Het gevecht om de eerste plaats in de groep en dus voor de beste kans op een - minstens - promotieplek. M.a.w., wie is herfstkampioen geworden in de groep? Ook lijkt het tegenwoordig een tendens dat er zo'n 70% van de leden aantreedt voor een schaakavond. Dus konden er - ook heel mooi - nog een ruim aantal partijen voor de interne competitie worden gespeeld.

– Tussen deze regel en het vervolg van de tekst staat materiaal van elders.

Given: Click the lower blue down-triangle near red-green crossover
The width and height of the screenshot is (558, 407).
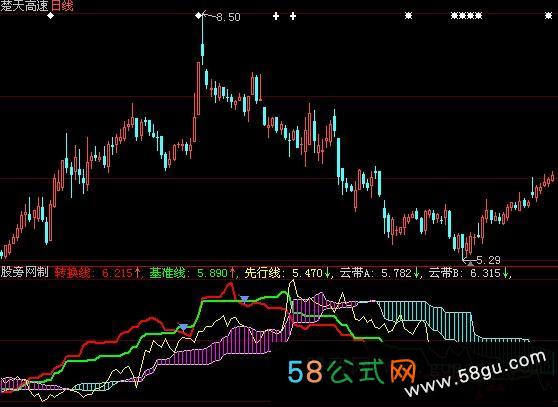Looking at the screenshot, I should [183, 327].
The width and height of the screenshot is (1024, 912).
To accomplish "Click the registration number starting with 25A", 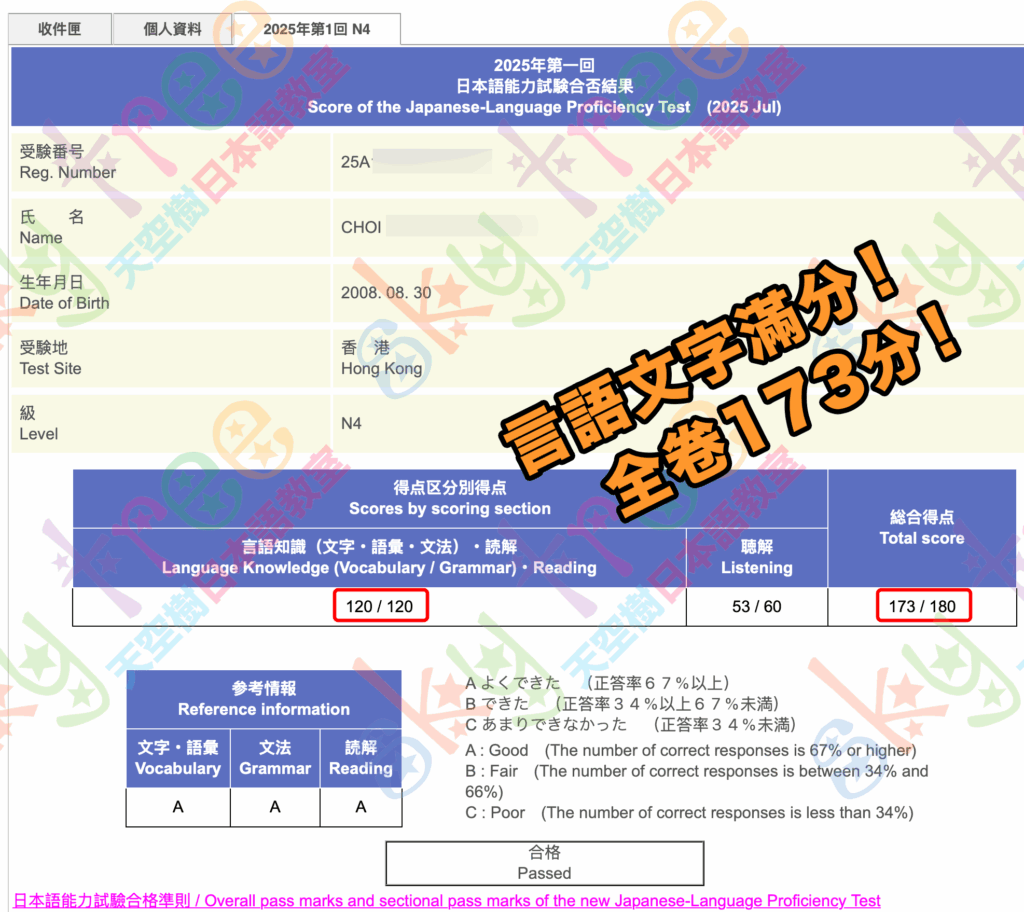I will pyautogui.click(x=356, y=162).
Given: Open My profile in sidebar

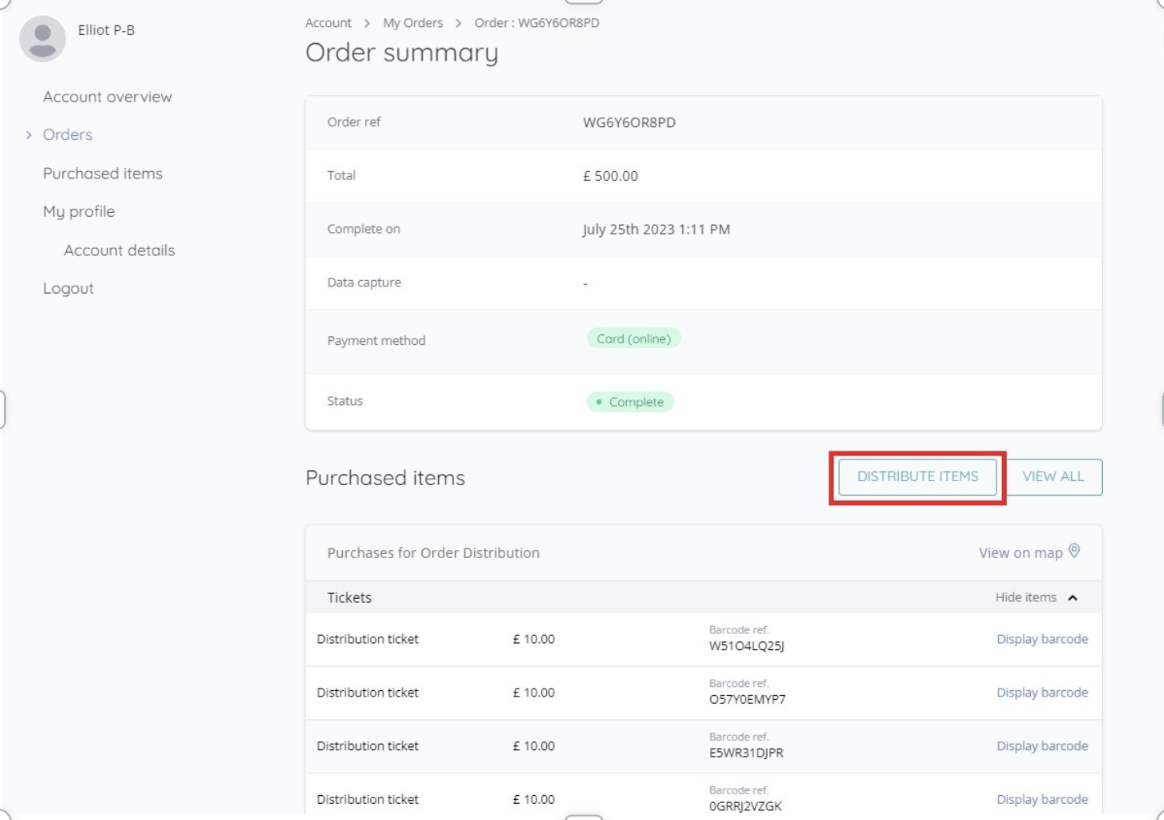Looking at the screenshot, I should pos(78,212).
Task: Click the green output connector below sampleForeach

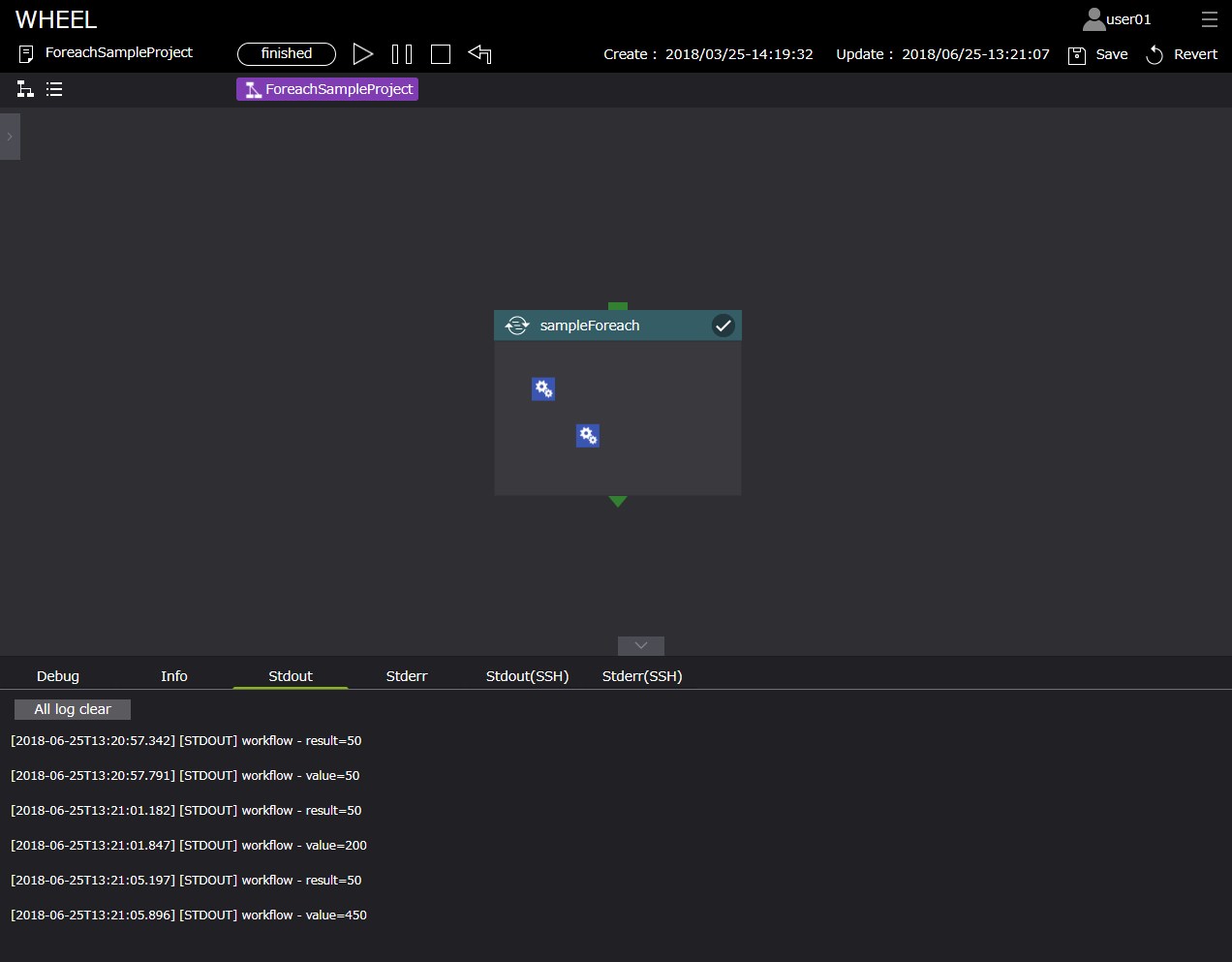Action: pos(618,501)
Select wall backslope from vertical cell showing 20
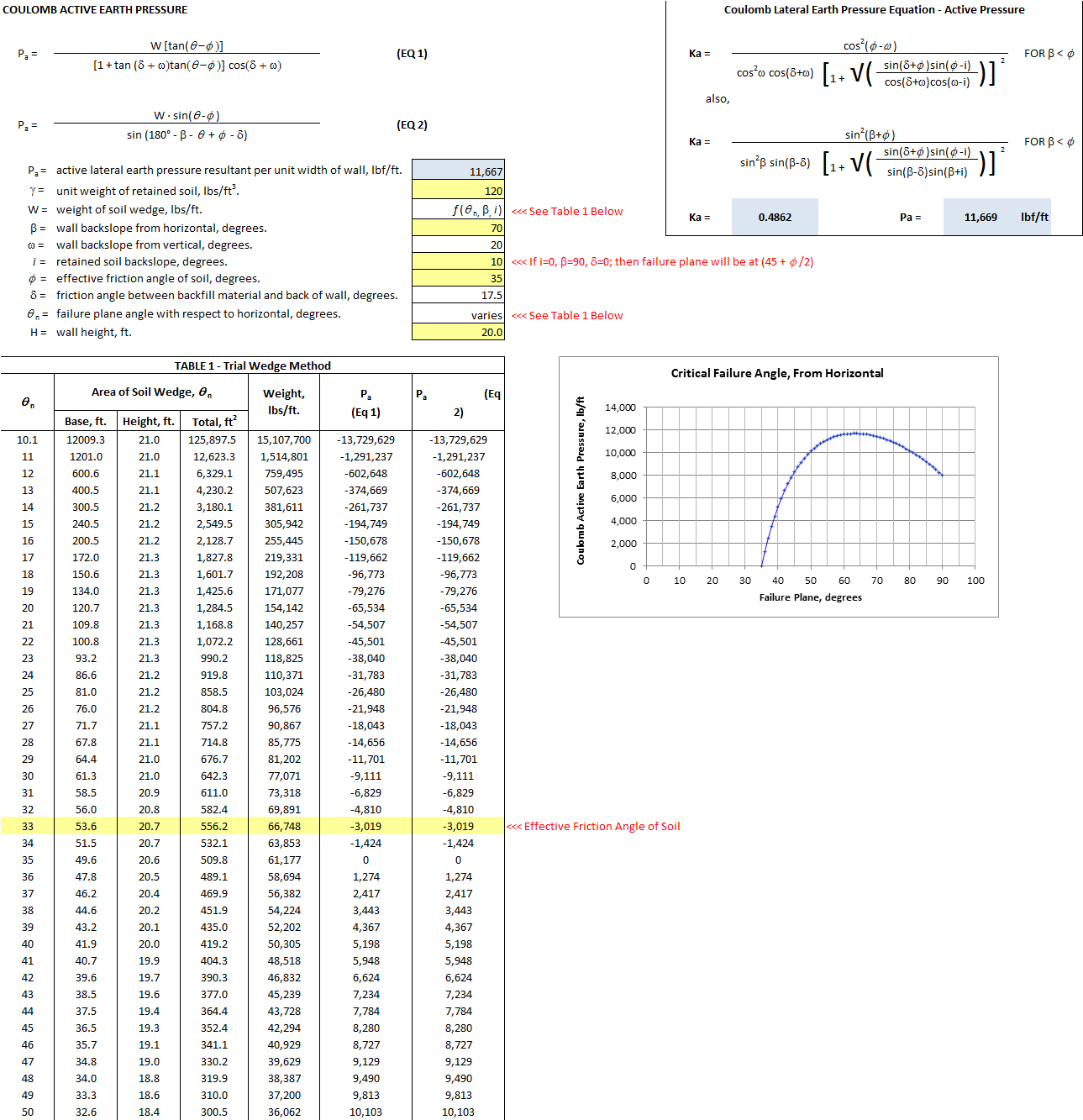 pyautogui.click(x=458, y=244)
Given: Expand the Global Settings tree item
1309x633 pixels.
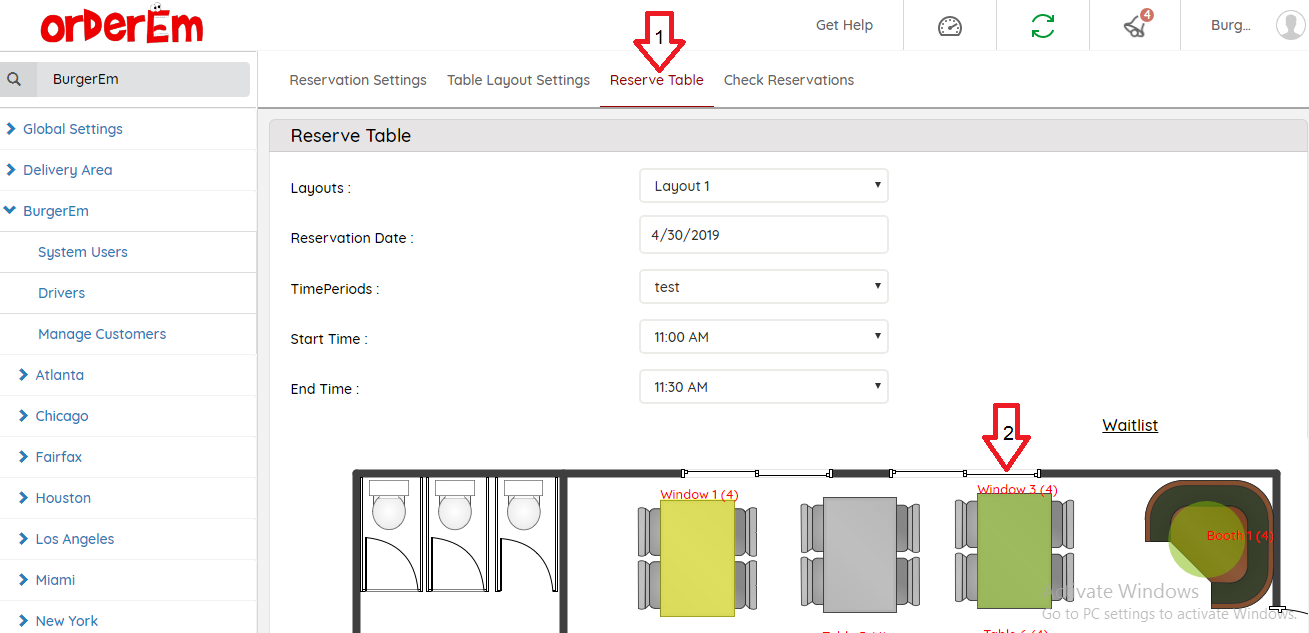Looking at the screenshot, I should tap(72, 129).
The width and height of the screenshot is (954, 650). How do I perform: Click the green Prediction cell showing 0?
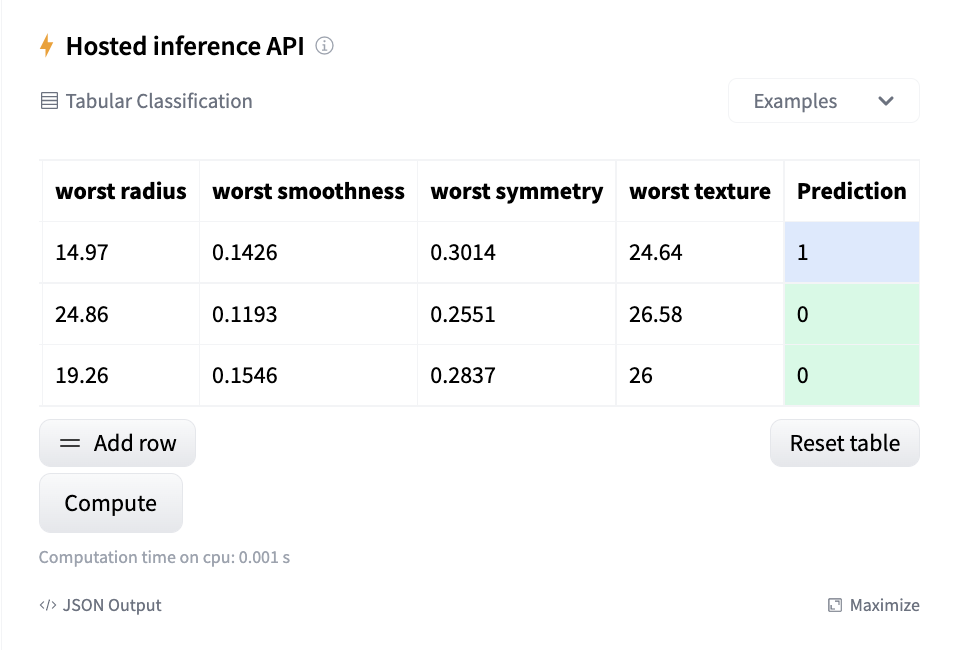click(851, 314)
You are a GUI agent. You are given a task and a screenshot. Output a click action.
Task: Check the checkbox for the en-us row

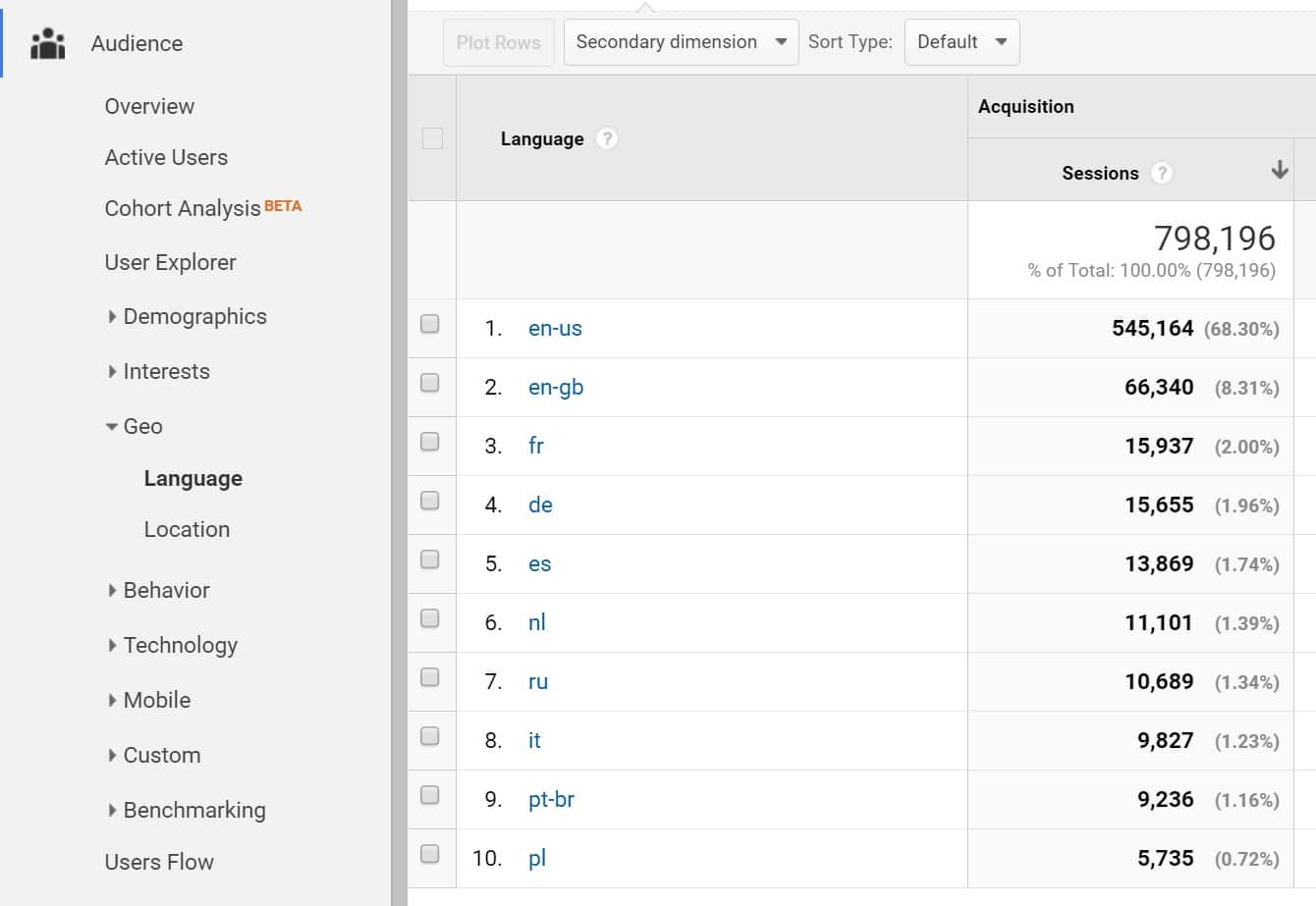coord(430,325)
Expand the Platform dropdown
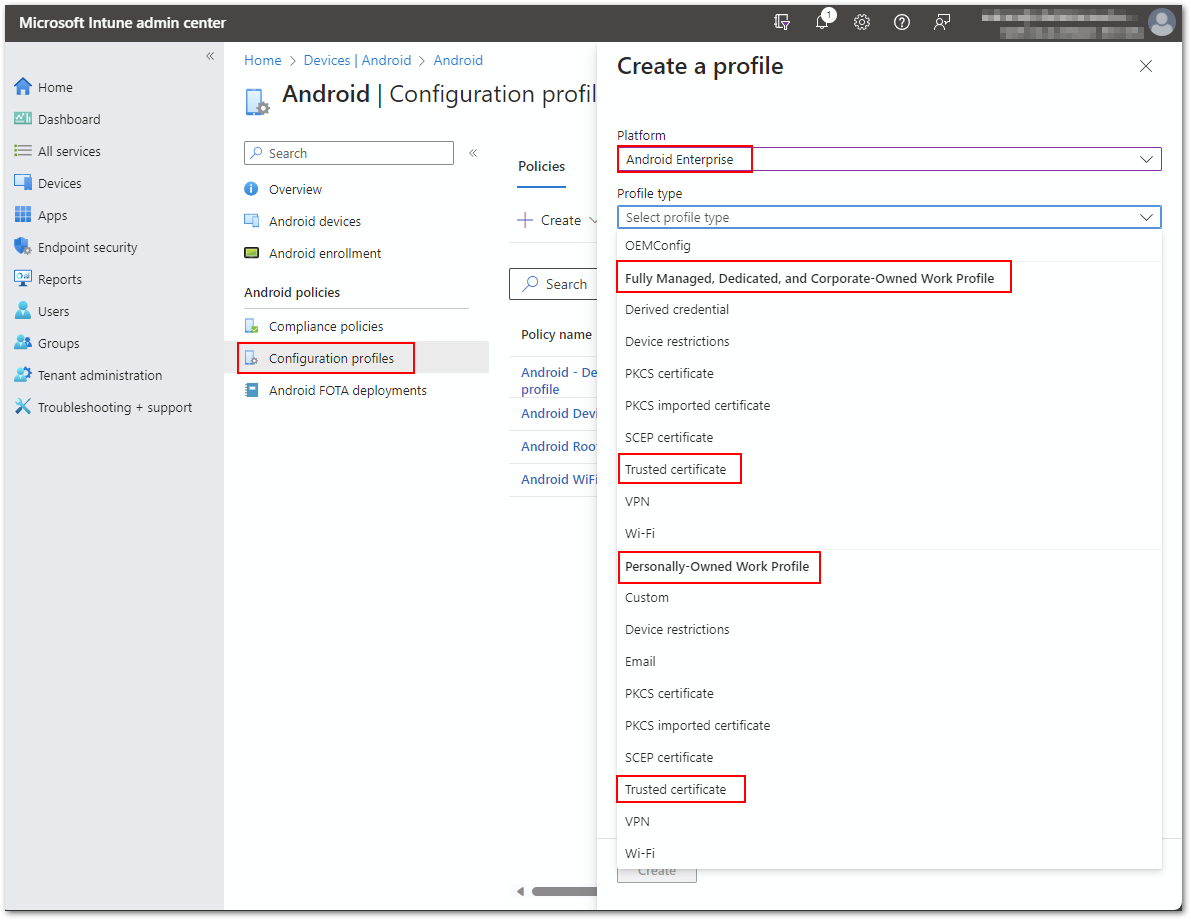Image resolution: width=1191 pixels, height=920 pixels. click(888, 159)
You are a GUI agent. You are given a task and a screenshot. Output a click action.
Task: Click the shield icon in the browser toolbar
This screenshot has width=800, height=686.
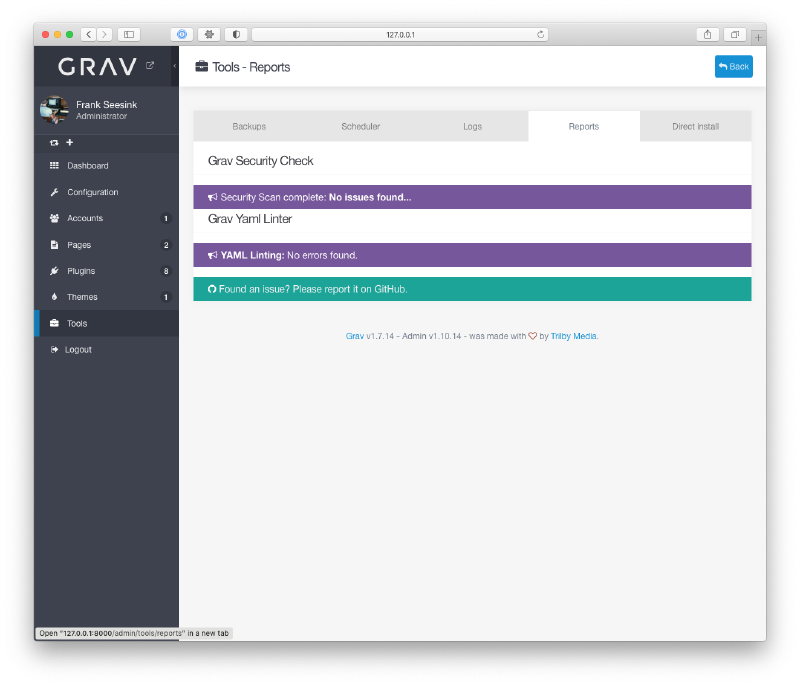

Bij het bekijken van de tegenstanders in de groep van het tweede bij de voorlopige indeling van het nieuwe seizoen wekte het enige verbazing daar ook dit Schiedamse team bij aan te treffen. Immers, ze waren niet op een degradatieplaats in de tweede klasse geëindigd. Maar, na enig zoekwerk, bleek, dat men op eigen verzoek een stapje lager was ingedeeld wegens een verzwakt ledenbestand. Toch mag bij de beslissing van de RSB om dat goed te keuren een groot vraagteken worden geplaatst. Eigenlijk is daar nauwelijks jurisprudentie bij, het enige, dat je dan toch in gedachten schiet is het gevecht van Koningsclub uit Bergen enkele decennia geleden. Men verzocht de KNSB toen om hen in de hen op rating toekomende klasse te plaatsen. Maar het oordeel van de bond (het woord "bureaucratie" komt daarbij bovendrijven) was vernietigend. Een nieuw team moet onderaan de ladder beginnen en zo speelde in de laagste klasse van de NHSB een team met een gemiddelde rating van misschien wel 2200 Elo-punten tegen allemaal tegenstanders van gemiddeld 1200 Elo. De uitslagen kun je dus wel raden en dat ging zo enkele jaren door. Maar toen het team eindelijk de KNSB-regionen bereikte had de sponsor er blijkbaar genoeg van gekregen en gaf er de brui aan waardoor een zachte dood voor de club volgde. Het verzoek van de Schiedammers voor vrijwillige degradatie was overigens wel te billijken.
Maar er was meer aan de hand bij deze wedstrijd. Het deed denken aan samenspannen tussen de dochter van de voorzitter van De Pionier en schaakclub HZP Schiedam. Want wat was er aan de hand? Juist op deze avond speelde de favoriete voetbalclub van Fred van Wieringen een bekerwedstrijd en daarvoor had zijn dochter hem 2 vrijkaartjes gegeven: één voor hem en één voor zijn zoon Alex, beiden juist steunpilaren voor De Pionier 2! Wie had de Van Wieringens deze avond nou meer nodig, Feijenoord of De Pionier 2?? Uiteraard leg je zulke kaartjes, als groot supporter van Feijenoord, niet naast je neer en dan vraag je aan de tegenstander of er vooruit kan worden gespeeld. Alsof men het daar had voorzien (carnaval organiseer je toch ook niet in de zomer): juist op deze avond was door hen een Kerstavond gepland waaraan logischerwijze alle leden mee wilden doen. Geen vooruitspelen dus en derhalve werd een drietal (er was nog iemand verhinderd) uit het derde team opgesteld. Altijd een verzwakking dus.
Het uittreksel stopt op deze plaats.